Print each of the rows below word for word, without the pictures.

● Provided information

☆ ☆ ☆ ☆ ☆

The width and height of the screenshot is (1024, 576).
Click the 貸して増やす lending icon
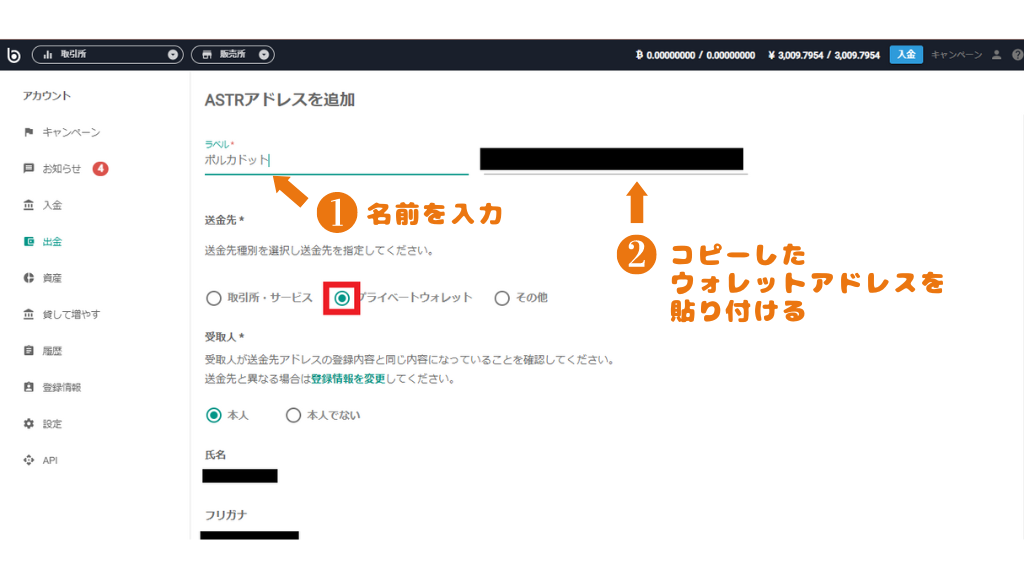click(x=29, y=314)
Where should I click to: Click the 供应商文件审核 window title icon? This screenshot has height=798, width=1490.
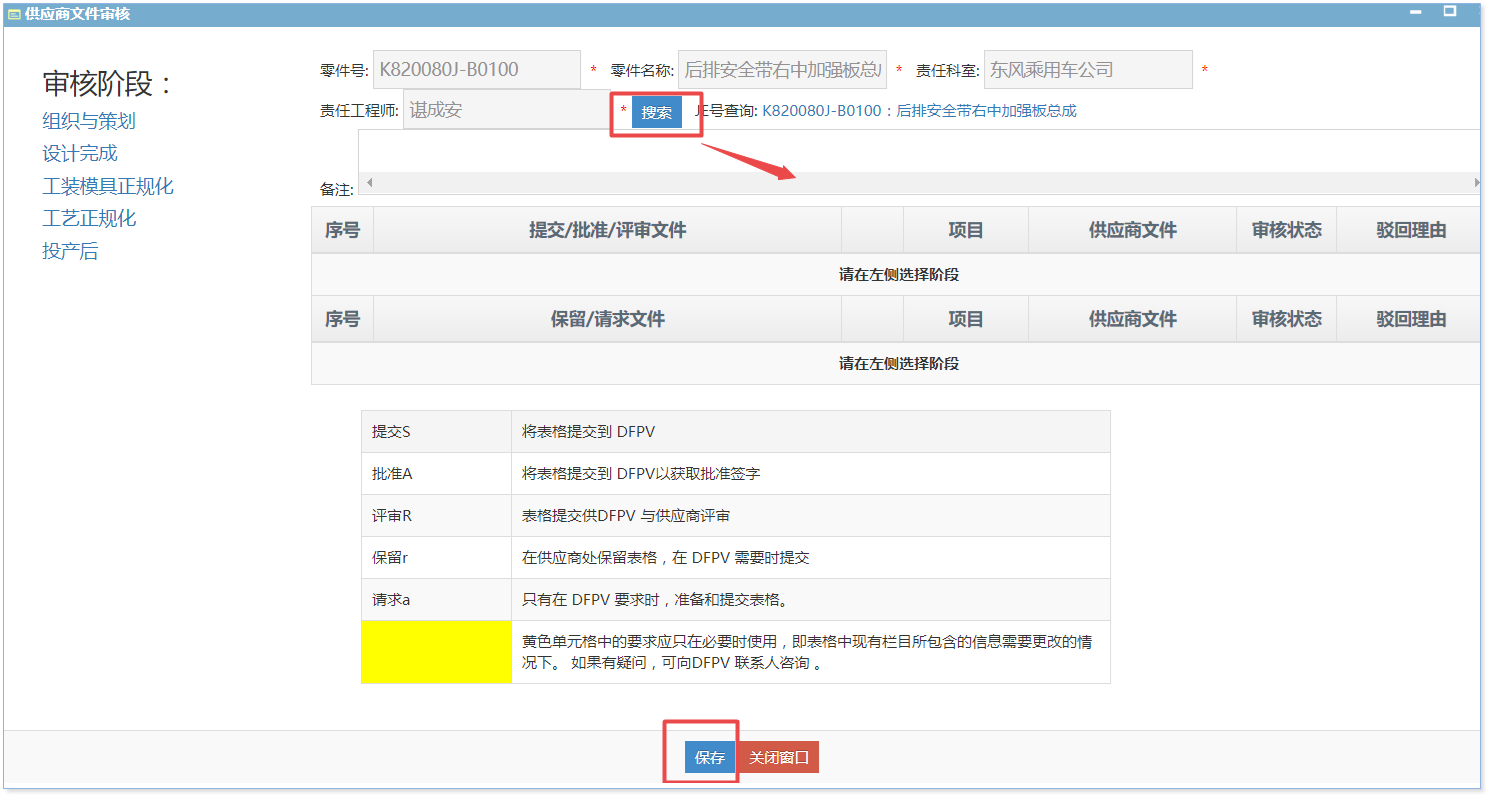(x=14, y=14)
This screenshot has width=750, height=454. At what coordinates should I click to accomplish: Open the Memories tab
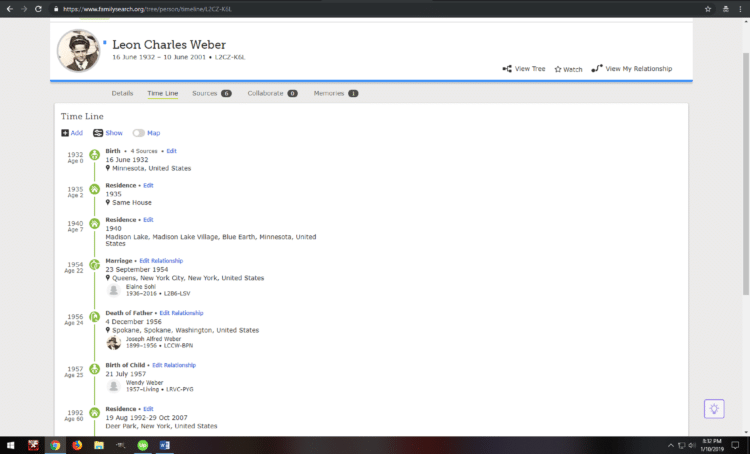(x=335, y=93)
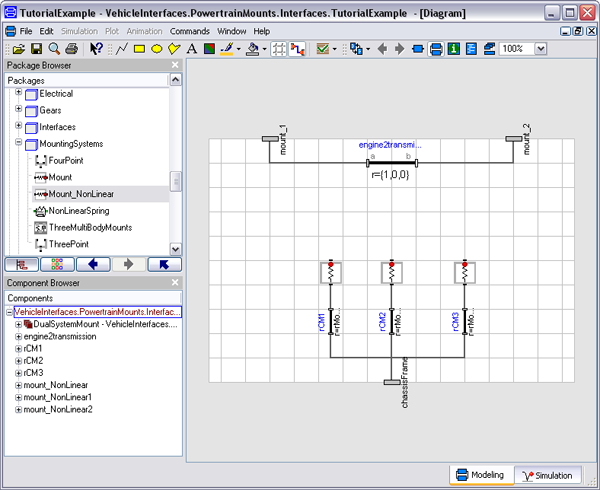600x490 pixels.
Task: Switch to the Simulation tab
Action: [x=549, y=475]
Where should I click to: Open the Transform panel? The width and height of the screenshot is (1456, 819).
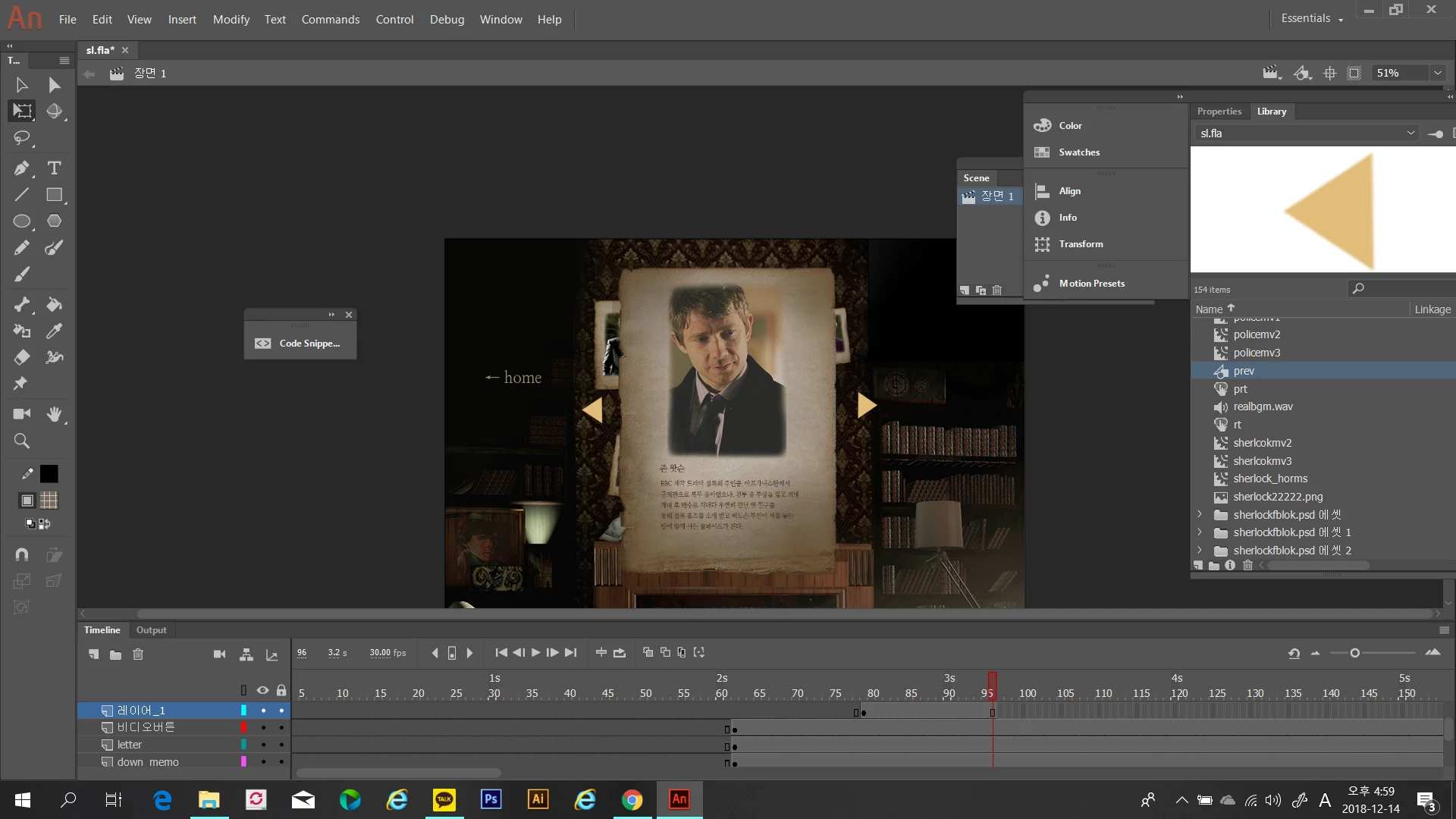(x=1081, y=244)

☆ ☆ ☆ ☆ ☆

● Result
The width and height of the screenshot is (1024, 576).
Click the 貸して増やす lending icon
click(x=29, y=314)
Where should I click to: Click the 供应商文件审核 window title icon? This screenshot has height=798, width=1490.
(x=14, y=14)
This screenshot has width=750, height=454. At what coordinates should I click to accomplish: Open the Memories tab
(x=335, y=93)
600x490 pixels.
Task: Switch to the Simulation tab
Action: [x=549, y=475]
Where should I click to: Open the Transform panel? The width and height of the screenshot is (1456, 819).
(x=1081, y=244)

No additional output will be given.